Support Questions
Find answers, ask questions, and share your expertise
Announcements
Alert: Welcome to the Unified Cloudera Community. Former HCC members be sure to read and learn how to activate your account here.

As the memory is full in cluster (unwanted files deleted) , the name node is going to safe mode and nodes are going down after sometime of startup

Highlighted

As the memory is full in cluster (unwanted files deleted) , the name node is going to safe mode and nodes are going down after sometime of startup

New Contributor

help me out in solving this issue @Jay SenSharma

6 REPLIES 6

Re: As the memory is full in cluster (unwanted files deleted) , the name node is going to safe mode and nodes are going down after sometime of startup

Super Mentor

@kotesh banoth

Which files have you deleted?

What kind of errors do you see in the NameNode logs?

What is the NameNode current Heap & Approximate number of files in HDFS?

Re: As the memory is full in cluster (unwanted files deleted) , the name node is going to safe mode and nodes are going down after sometime of startup

New Contributor

@Jay SenSharma

1) I have deleted the logs which are not related to hadoop.

## Data rows:

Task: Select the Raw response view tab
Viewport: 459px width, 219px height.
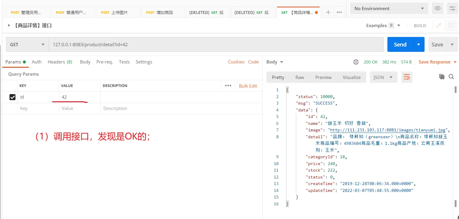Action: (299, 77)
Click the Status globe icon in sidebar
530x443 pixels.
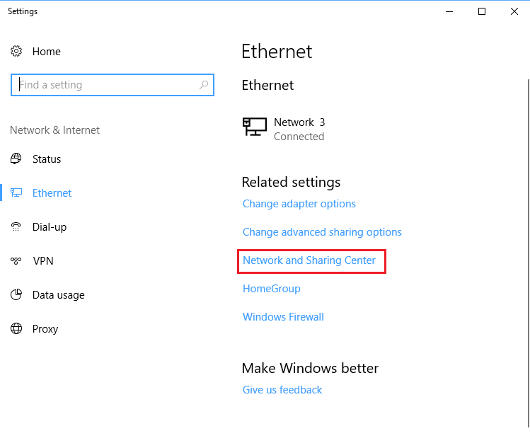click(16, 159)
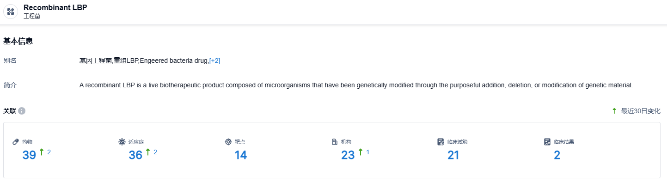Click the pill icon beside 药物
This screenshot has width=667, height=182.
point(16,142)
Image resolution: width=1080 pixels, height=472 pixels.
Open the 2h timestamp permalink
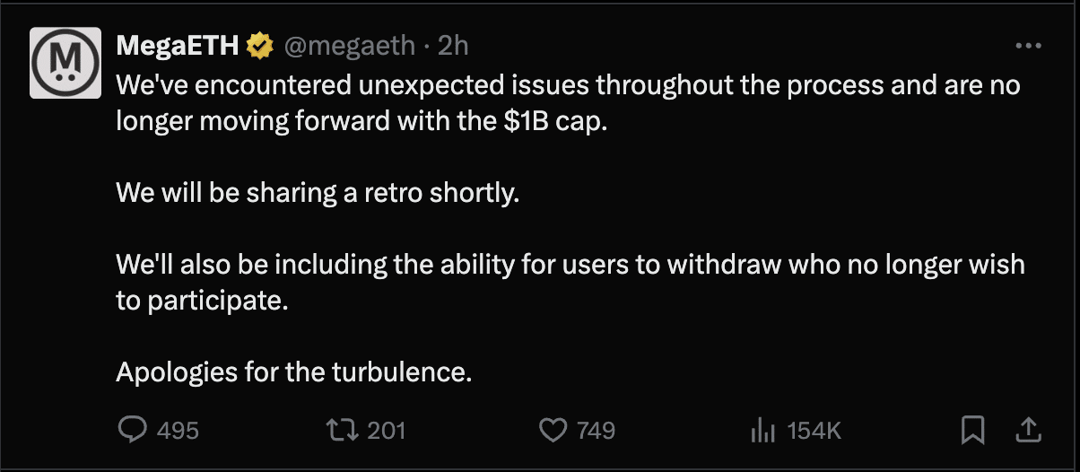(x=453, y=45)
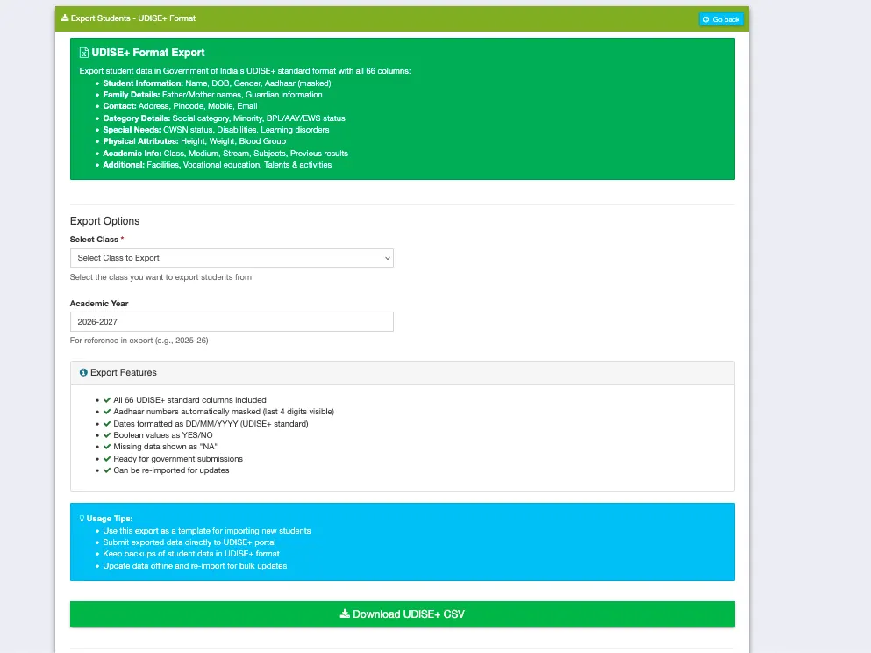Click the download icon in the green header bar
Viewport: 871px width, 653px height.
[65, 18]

## Given problem 1:
Do these statements agree with the thread? Answer yes or no for each, quoting the words of the thread that decide it.
(a) The Super Mentor asks which files were removed.
(b) The original poster says the deleted logs were related to hadoop.
(c) The thread lists six replies.
## Given problem 2:
Rewrite the stretch of the thread from "Super Mentor" through "files in HDFS?", with "warnings" in place of "errors".
The material isn't needed here.

## Correct answer 1:
(a) Yes: "Which files have you deleted?"
(b) No: "I have deleted the logs which are not related to hadoop."
(c) Yes: "6 REPLIES 6"

## Correct answer 2:
Super Mentor

@kotesh banoth

Which files have you deleted?

What kind of warnings do you see in the NameNode logs?

What is the NameNode current Heap & Approximate number of files in HDFS?